Counter Offers

A Counter Offer is an offer from your current employer to match or better the one you have received. The goal is to make you change your mind and stay. Counter offers can be increases in salary (usually to beat your offer), enhancing or giving you new and better benefits, or even giving you different responsibilities or a bigger job title.

Receiving a Counter Offer is extremely flattering. It appears that the company values you. That is why they are also so confusing to handle, particularly if you have worked for a company for some time. You are severing links with a job that you are comfortable with and people that you have built up a bond of trust, comradeship and in many cases friendship with. It is natural to be worried and have doubts but do not let your boss use these worries, doubts, or heart strings to manipulate you.

Often a Counter Offer will start with the exploration of your reasons for leaving. They will move on to want to know your new salary, package, responsibilities and working arrangements. This is so that your company can put together their proposal. Prepare for your decisions to be examined, re-examined and questioned. You will probably see your Reasons for Leaving defeated, your earnings potential with the company laid out and the career path that you could have had, if only you stayed put with them mapped out for you.

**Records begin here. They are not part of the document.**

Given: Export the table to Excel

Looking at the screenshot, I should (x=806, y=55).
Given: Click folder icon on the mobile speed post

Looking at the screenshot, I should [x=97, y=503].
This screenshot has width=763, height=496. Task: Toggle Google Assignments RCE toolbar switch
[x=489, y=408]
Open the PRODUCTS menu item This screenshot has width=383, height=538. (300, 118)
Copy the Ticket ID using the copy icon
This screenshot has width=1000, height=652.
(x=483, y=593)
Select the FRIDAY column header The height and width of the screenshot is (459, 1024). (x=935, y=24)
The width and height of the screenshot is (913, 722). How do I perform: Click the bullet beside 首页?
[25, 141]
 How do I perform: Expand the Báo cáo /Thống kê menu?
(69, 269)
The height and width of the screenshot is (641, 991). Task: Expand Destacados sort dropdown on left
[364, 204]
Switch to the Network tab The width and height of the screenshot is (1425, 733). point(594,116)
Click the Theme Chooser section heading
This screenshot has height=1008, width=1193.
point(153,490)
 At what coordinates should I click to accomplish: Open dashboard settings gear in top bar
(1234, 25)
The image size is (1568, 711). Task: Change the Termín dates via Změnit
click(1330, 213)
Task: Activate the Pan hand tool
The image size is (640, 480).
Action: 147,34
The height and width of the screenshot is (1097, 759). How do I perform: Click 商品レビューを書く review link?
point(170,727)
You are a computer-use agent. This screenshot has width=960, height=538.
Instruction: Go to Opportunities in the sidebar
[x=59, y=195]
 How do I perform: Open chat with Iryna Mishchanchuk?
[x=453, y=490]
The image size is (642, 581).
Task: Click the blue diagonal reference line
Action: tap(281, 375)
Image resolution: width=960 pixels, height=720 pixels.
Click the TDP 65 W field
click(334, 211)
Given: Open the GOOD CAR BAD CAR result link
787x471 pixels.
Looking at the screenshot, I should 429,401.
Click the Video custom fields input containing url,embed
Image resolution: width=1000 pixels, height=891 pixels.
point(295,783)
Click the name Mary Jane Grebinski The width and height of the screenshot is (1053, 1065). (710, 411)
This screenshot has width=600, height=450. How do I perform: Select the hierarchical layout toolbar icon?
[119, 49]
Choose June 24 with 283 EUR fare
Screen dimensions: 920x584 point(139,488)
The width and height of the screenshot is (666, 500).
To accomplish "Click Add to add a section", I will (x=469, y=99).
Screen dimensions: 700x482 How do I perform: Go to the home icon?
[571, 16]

Be prepared to meet people in the company that you have never dreamt of meeting – companies often wheel out the big board directors to tell you what an asset you are to the firm.

The fact remains that Counter Offers are happening more and more often yet statistics prove time and again that people who accept counter offers are only deferring their problems – they end up leaving within a year to six months anyway. Sometimes it can be right to stay but these occasions are incredibly few and far between, and if you have thought things through at the beginning, nothing will have changed.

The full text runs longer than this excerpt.